# Beer and bull minnows



## covia (Jan 16, 2013)

Out at BS now. All I have is bull minnows and beer. What can I do to be successful out here tonight? Tide is high, do I have to wait for it to turn back? Should I fish east or west side of bridge? HELP........


----------



## jaster (Oct 7, 2007)

Put one in the water, minnow that is, carolina rig. Then sit back and enjoy the other one, beer that is!!

Check it in 20-30 min. Could also throw out another, and retrive slowly may catch a flounder in the prowl? Chexk back in here and report your catch.

Repeat untill minnows or beer is gone!! 

Good luck


----------



## jaster (Oct 7, 2007)

Oh and I prefer the beach side, but both produce!!


----------



## covia (Jan 16, 2013)

Thanks.....


----------



## jaster (Oct 7, 2007)

Well anything yet???


----------



## covia (Jan 16, 2013)

Unfortunately not. But hey, at least I got to come out and try. I think I'm gonna call it quits for the night. I'll be back tomorrow a little earlier. Thanks for the tips though.


----------



## jaster (Oct 7, 2007)

Try some shrimp! Try diffrent spots on the bridge, also try diffrent distances. I prefer fishung between bridges most times. I use to like fishing the end near the bumpers and the spots where light hit the water. Good luck, keep tryin


----------



## covia (Jan 16, 2013)

Will do. Thanks again.


----------



## AVIDfisherman (Jan 31, 2013)

Ive never had any luck with bull minnows. I do always have luck with cut manhaden. Its fish crack at bob sikes i usually always get at least one hook up every night i go to bob sikes.


----------

> **Problem requirements**: Rewrite the fishing thread from "# Beer and bull" to "of bridge? HELP........", renaming "bull minnows" as "mud minnows".

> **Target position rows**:
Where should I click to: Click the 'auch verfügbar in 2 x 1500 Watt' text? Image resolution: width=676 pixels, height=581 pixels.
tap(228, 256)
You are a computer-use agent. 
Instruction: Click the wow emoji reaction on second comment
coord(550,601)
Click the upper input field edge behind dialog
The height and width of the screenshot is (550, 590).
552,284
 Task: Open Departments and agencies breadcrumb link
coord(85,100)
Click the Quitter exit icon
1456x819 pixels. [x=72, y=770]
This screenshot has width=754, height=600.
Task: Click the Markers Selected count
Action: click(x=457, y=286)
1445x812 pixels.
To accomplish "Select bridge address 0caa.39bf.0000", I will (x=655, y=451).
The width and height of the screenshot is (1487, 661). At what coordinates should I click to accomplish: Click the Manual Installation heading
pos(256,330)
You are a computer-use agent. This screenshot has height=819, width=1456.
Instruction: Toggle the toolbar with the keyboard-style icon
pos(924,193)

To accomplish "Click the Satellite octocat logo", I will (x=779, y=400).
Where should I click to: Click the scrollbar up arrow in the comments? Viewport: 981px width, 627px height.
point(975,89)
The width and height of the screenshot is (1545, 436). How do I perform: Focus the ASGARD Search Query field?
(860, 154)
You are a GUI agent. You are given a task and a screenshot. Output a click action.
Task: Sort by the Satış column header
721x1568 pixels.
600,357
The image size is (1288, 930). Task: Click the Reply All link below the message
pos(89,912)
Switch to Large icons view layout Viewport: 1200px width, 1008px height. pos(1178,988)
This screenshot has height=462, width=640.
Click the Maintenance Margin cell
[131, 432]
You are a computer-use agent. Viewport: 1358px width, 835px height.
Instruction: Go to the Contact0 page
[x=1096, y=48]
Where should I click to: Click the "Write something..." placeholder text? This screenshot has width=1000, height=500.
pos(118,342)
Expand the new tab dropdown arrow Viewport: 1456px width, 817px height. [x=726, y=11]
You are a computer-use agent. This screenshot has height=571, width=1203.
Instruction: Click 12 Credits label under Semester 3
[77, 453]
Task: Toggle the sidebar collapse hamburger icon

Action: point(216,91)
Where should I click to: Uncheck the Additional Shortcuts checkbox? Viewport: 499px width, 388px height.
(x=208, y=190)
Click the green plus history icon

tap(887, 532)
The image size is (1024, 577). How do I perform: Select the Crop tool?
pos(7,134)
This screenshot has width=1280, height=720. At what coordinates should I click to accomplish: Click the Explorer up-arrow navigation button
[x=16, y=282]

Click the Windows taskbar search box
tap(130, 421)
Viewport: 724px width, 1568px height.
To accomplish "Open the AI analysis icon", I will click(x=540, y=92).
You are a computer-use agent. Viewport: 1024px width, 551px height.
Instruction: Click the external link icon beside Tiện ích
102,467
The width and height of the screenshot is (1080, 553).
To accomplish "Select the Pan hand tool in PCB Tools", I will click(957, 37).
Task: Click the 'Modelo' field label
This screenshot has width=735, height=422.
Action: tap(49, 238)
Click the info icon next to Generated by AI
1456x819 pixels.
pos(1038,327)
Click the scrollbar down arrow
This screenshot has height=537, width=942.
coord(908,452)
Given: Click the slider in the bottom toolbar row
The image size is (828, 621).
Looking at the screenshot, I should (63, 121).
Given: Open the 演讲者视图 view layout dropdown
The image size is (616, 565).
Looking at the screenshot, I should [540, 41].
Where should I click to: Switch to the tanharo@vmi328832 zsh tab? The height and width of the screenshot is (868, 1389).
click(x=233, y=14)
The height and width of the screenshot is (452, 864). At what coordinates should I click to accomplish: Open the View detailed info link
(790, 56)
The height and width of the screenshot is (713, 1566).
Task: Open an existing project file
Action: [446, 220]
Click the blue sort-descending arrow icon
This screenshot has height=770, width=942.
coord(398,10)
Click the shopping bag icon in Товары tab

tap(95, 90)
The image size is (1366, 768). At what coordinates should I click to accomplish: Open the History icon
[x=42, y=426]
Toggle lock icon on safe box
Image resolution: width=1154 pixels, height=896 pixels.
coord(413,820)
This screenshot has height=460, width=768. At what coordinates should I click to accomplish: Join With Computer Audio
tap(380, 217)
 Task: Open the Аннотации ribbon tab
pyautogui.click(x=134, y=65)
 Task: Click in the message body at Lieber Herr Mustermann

> **Task answer**:
# Beer and mud minnows



## covia (Jan 16, 2013)

Out at BS now. All I have is mud minnows and beer. What can I do to be successful out here tonight? Tide is high, do I have to wait for it to turn back? Should I fish east or west side of bridge? HELP........